How can we measure proficiency in ESL spontaneous speech?
How well one speaks a language can be defined in many ways. Fluency, pronunciation, grammar and vocabulary all shape the learner’s utterances. When it comes to second language learners, it seems the most appropriate aspect to focus on would be their grammar usage, or as Ortega (2003) terms “syntactic complexity”. This is a collective term to indicate “the range of [syntactic] forms that surface in language production and the degree of sophistication of such forms”. As adult language learners may exhibit their own style and pace of fluency and pronunciation, syntactic complexity is more suggestive of the degree of their language acquisition and in turn, their level of skill in exercising the language – not completely dependent on individual differences in size of lexicon, as this may also contribute to the forms they can and do produce. Syntactic complexity in spontaneous speech gives us a good indicator of the learner’s ability to construct these forms and utterances and produce them verbally.
Automated scoring of syntactic complexity of spontaneous speech comparable to human assessment is not a simple task. We will explore the challenges that arise by looking at two types of scoring approaches using natural language processing: the vector-space modelling (VSM) approach and the language model (LM) approach realised in the research done by Bhat & Yoon (2015).
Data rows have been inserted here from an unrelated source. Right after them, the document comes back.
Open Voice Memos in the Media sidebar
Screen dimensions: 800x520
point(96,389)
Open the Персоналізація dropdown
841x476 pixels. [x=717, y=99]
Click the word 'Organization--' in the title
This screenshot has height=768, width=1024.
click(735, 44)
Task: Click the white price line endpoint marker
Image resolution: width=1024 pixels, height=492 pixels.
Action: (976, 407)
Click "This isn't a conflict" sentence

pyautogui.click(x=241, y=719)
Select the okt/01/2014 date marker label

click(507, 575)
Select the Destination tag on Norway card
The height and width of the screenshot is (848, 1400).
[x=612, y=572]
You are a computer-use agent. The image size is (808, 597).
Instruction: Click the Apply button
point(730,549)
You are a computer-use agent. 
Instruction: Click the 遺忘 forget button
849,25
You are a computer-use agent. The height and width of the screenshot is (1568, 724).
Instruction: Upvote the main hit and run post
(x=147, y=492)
For both models, Bhat and Yoon used part-of-speech (POS) tags from a large set of learners’ responses which were classified into four groups according to their proficiency level (assigned by professional raters). The learner’s response to be tested was then compared to the POS tag distributions among the four groups according to the model’s specific scoring criteria.
Vector-space modelling approach
Vector-space modelling is often used in information retrieval e.g. matching a query to a document, and seeks to capture the relative terms in a document. In this case of VSM, There were four vectors, each vector was formed from the available POS tags of responses in that score level. A given test response, treated much like a query, was converted to a vector. In this form, it was assigned to a score class with a similar POS distribution, captured by cosine similarity (the smaller the angle between two vectors, the more similar).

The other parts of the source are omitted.